Consider a point $p = \mathbf{x}(a,b)$ on a coordinate patch $\mathbf{x} : U \to \mathbb{R}^{3}$. If a vector $\mathbf{X}$ is the velocity vector at $p$ of some curve $\mathbf{x}(U)$ on the curve passing through $p$, then $\mathbf{X}$ is defined as the tangent vector to the simple surface $\mathbf{x}$.

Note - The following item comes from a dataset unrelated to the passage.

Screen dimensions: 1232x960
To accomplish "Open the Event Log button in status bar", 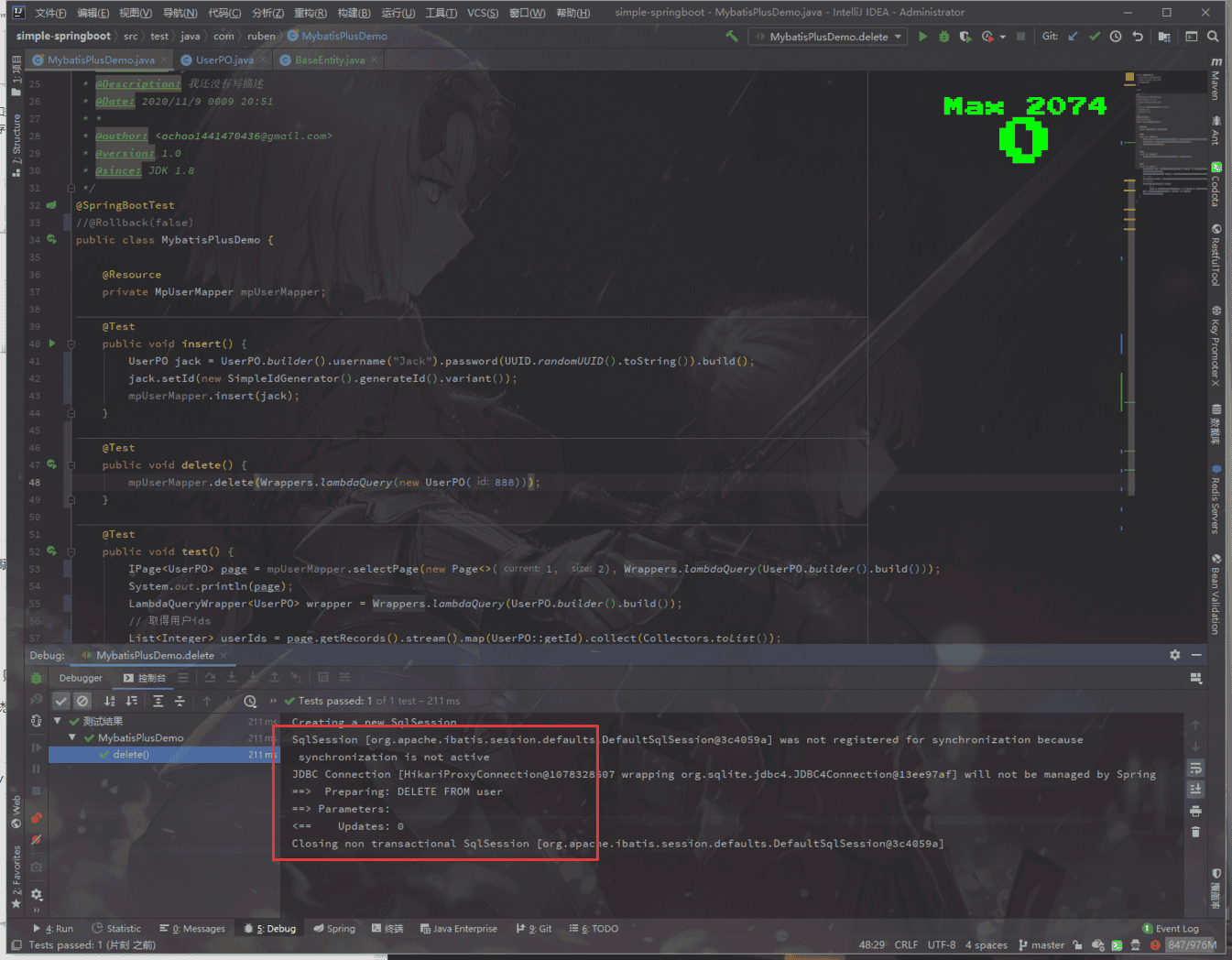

In other words, if for any arbitrary $\epsilon > 0$, there exists a suitably short curve $\boldsymbol{\alpha} : (-\epsilon, \epsilon) \to \mathbf{x}(U) \subset \mathbb{R}^{3}$ that satisfies the following condition

$$ \boldsymbol{\alpha}(0) = p \quad \text{and} \quad \boldsymbol{\alpha}^{\prime}(0) = \left. \dfrac{d \boldsymbol{\alpha}}{d t}\right|_{t=0}= \mathbf{X} \quad \text{and} \quad \boldsymbol{\alpha} (t) = \mathbf{x}\left( \alpha_{1}(t), \alpha_{2}(t) \right) $$

then $\mathbf{X}$ is called the tangent vector to the simple surface $\mathbf{x}$.

Description

The set of tangent vectors defined as above becomes a vector space by the theorem below and is actually the same as the tangent plane. Therefore, the tangent plane is called the tangent space.

• The set of all tangent vectors to $M$ at point $p \in M$ on the surface $M$ is denoted as $T_{p}M$ and called the tangent space.

$$ T_{p}M = \left\{ \text{all vectors tangent to } M \text{ at } p \right\} $$

This way of definition is also used when defining tangent vectors on a differential manifold. At first glance, the reason for defining it through the consideration of such curves $\boldsymbol{\alpha}$ may not be readily accepted, but as you continue to study differential geometry or encounter generalizations to manifolds, it will naturally be understood.